Dataset entries:
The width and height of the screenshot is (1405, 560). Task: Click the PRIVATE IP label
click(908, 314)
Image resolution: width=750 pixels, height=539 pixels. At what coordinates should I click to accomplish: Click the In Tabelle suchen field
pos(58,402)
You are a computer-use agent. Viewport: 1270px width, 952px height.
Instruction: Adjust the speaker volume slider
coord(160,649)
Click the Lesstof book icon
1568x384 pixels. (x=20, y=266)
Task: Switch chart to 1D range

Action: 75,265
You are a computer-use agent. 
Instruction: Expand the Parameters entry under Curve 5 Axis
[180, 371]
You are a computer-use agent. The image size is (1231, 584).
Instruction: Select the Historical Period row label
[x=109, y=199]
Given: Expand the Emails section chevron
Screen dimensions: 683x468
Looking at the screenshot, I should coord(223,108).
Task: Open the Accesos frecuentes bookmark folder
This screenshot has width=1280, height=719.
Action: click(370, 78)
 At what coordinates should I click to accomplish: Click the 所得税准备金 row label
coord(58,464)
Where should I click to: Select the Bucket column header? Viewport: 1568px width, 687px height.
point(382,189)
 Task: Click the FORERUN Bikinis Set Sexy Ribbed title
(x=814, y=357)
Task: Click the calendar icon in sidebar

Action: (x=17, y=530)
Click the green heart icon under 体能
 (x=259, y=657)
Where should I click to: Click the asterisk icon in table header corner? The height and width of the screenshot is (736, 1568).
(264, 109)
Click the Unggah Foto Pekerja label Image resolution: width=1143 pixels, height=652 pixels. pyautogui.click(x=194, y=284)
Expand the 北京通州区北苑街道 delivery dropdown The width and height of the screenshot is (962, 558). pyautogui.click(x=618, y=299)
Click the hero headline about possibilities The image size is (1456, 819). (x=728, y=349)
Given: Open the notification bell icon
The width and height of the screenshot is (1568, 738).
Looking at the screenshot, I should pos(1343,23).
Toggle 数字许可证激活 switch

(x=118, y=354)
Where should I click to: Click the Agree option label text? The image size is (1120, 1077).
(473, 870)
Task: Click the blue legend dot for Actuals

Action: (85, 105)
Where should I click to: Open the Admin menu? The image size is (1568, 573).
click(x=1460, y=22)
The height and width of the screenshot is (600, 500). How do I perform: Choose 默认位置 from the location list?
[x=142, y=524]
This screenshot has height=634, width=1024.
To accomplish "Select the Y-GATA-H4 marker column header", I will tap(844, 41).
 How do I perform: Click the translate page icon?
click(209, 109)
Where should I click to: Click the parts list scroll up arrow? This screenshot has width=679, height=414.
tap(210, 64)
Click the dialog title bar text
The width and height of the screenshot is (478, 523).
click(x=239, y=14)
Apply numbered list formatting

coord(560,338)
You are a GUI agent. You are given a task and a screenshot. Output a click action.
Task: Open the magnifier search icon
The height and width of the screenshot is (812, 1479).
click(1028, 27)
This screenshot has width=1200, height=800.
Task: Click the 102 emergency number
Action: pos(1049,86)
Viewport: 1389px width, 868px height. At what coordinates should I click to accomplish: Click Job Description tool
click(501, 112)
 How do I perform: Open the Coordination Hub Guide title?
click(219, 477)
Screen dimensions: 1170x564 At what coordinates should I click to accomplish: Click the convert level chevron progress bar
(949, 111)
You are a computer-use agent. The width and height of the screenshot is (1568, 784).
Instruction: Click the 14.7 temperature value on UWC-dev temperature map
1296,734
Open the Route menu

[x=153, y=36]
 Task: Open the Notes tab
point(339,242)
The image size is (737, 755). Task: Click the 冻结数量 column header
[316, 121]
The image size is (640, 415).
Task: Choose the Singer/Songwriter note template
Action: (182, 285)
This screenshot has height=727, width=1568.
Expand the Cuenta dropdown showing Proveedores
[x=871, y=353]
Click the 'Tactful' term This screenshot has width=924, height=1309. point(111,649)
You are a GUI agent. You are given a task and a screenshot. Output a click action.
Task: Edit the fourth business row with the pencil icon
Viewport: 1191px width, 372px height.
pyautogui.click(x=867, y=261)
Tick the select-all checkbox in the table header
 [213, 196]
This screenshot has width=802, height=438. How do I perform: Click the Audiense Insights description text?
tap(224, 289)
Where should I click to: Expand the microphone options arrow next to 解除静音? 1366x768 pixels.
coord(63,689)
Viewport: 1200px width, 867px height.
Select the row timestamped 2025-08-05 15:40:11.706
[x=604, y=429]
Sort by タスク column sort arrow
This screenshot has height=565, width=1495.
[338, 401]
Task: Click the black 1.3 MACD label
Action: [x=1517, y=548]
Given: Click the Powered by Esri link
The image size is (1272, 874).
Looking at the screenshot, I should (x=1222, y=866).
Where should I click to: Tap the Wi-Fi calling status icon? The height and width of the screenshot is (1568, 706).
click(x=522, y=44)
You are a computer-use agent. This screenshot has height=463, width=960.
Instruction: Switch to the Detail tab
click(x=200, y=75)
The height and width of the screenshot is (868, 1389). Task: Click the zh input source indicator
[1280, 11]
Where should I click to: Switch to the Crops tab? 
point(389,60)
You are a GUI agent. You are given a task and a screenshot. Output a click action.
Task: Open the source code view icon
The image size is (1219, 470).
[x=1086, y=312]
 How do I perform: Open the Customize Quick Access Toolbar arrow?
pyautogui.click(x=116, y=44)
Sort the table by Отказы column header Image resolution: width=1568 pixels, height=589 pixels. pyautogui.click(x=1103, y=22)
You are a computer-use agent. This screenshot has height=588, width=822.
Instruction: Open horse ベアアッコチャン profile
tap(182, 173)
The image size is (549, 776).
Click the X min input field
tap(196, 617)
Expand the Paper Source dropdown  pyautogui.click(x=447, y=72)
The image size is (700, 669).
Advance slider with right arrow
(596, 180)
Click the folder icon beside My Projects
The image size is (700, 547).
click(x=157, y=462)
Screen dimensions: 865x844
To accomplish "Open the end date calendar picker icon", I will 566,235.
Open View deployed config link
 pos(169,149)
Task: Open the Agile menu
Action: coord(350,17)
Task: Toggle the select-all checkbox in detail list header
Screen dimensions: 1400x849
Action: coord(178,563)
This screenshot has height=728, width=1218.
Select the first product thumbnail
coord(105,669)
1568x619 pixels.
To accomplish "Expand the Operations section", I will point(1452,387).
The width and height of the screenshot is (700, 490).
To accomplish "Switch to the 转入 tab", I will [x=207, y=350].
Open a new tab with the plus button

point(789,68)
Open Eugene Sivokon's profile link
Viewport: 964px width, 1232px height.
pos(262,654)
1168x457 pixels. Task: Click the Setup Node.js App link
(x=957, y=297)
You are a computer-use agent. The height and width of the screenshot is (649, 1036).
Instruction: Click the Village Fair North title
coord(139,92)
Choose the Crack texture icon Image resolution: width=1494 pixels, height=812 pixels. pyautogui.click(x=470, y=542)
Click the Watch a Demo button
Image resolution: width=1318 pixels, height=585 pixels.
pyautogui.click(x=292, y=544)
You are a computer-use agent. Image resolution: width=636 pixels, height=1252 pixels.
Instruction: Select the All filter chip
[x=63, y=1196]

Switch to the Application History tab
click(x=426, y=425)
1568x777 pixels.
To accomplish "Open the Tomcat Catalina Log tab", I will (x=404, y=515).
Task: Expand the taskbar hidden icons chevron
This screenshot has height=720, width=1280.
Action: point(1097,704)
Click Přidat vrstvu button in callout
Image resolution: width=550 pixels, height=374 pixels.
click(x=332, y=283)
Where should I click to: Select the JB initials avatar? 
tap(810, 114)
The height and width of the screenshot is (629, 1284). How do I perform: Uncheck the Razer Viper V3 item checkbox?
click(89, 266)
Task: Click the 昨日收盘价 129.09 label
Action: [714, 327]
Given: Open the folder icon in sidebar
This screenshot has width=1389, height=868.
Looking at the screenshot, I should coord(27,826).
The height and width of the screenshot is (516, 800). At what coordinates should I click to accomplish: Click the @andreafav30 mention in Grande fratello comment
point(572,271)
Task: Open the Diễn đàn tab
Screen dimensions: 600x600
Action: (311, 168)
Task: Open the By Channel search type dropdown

→ What this task involves
Please say how many lines in the records above contain the word "computer", and give only that number.

→ Solution to this problem
8